As we noted this past June, knowledge graphs constructed over the real world age rapidly and require constant updating to transition expired entries and add new ones for emerging entities. In the case of the Google Knowledge Graph this can be seen in the transition from Freebase MID codes to Google's GID codes as new entities enter the global conversation. Even community-constructed knowledge graphs with large user communities constantly updating them can exhibit the problem of expired attributes even for their highest-profile entries.

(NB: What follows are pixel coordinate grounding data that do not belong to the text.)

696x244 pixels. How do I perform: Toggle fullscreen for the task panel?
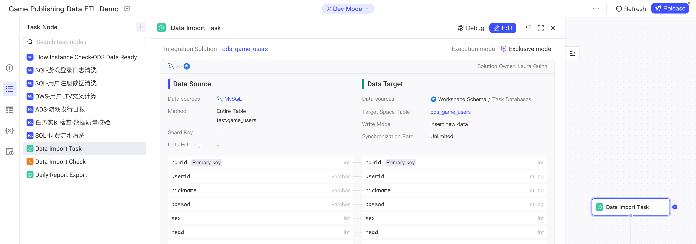tap(540, 28)
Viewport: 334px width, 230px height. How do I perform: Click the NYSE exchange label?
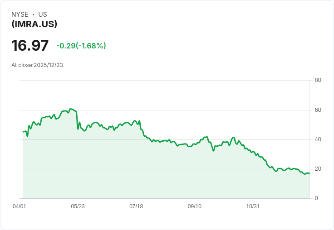pos(20,14)
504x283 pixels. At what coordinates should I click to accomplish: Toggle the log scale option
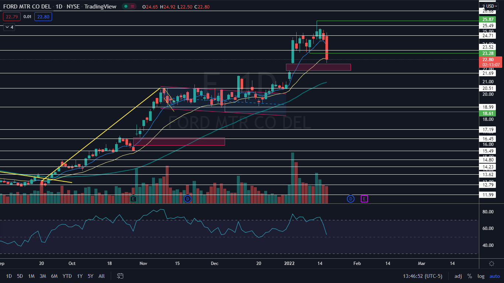[481, 276]
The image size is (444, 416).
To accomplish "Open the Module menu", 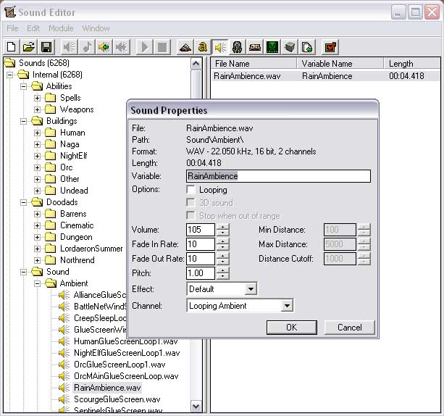I will [x=61, y=28].
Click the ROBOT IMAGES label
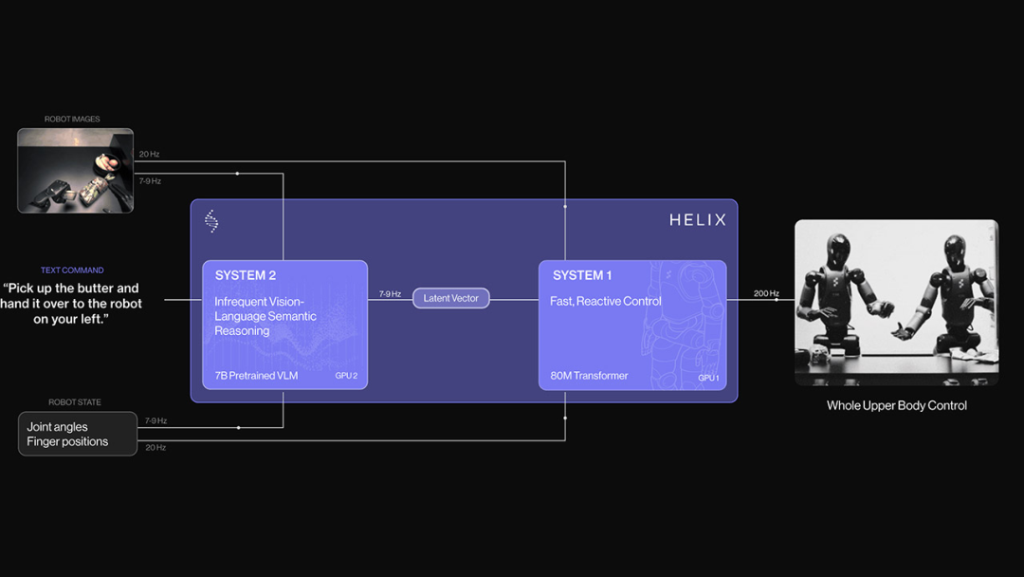Viewport: 1024px width, 577px height. click(x=72, y=120)
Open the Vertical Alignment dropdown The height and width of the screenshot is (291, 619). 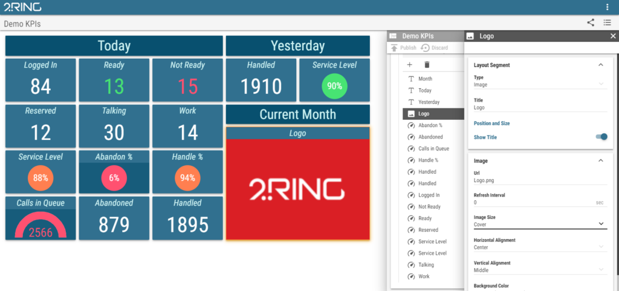[x=539, y=270]
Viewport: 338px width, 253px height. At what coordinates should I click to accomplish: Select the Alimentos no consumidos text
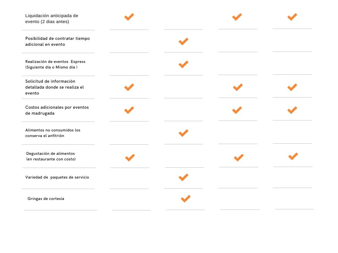(x=53, y=133)
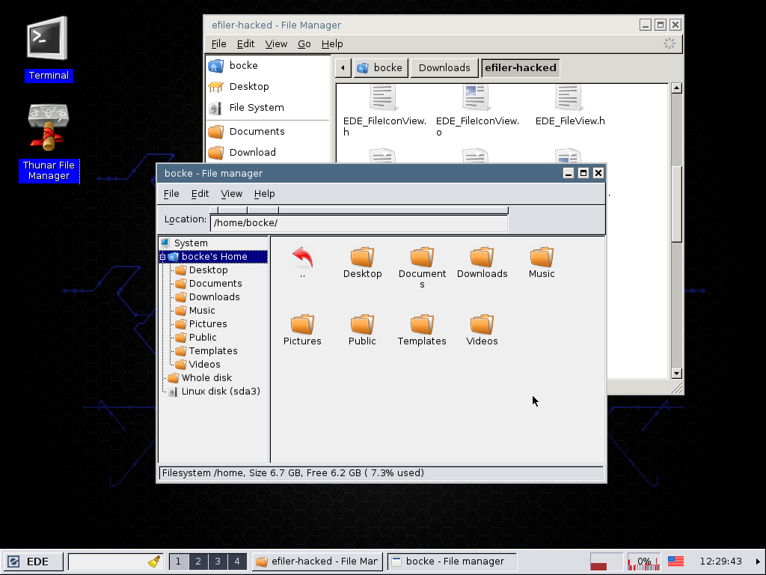
Task: Click the Downloads path bar button
Action: (444, 68)
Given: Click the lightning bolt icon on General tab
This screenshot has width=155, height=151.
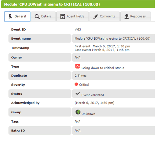Looking at the screenshot, I should pos(10,16).
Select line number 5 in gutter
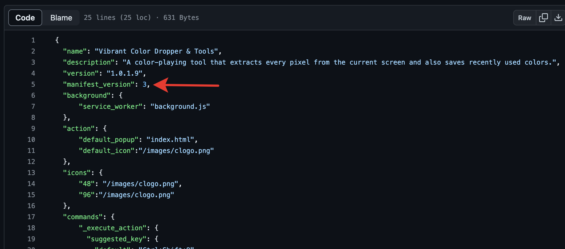Image resolution: width=565 pixels, height=249 pixels. click(x=33, y=84)
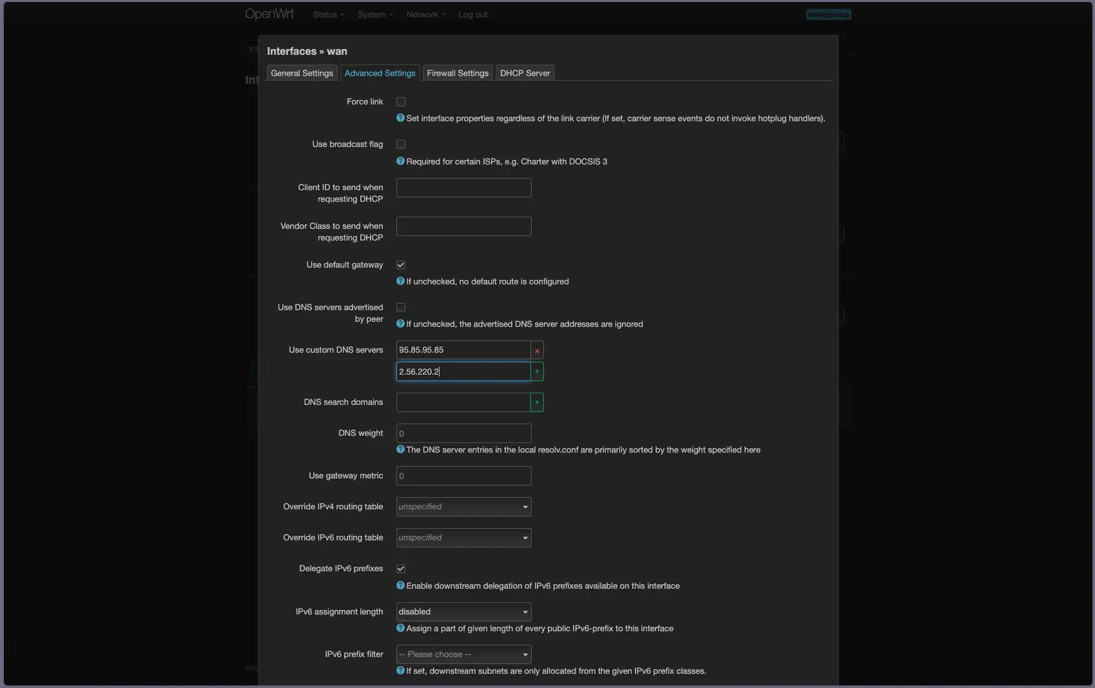Viewport: 1095px width, 688px height.
Task: Uncheck Use default gateway
Action: 401,265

Take the Wikidata entry for Donald Trump. Among the Arabic-language aliases listed is "الرئيس الأمريكي". However, this is not the Arabic transcription of Trump's name. It actually translates as "American president," meaning it is a generic signifier of the US presidency, rather than a specific reference to Trump himself. At the same time, Joe Biden's Wikidata entry does not contain this alias, despite him now being the current US president.

Thus, a system that is attempting to reason over Arabic language news coverage and which incorporates Wikidata's aliases table will see that mentions of the "American president" refer to Donald Trump.

Strangely, this phrase does not appear in the Arabic labels or aliases for the "President of the United States" Wikidata entry and instead appears as the primary Arabic label for the 1995 film "The American President" by Rob Reiner.

Thus, even the highest-profile entries in the most actively-maintained knowledge graphs can contain expired and conflicting information that requires careful analysis and consideration when using to reason over the world.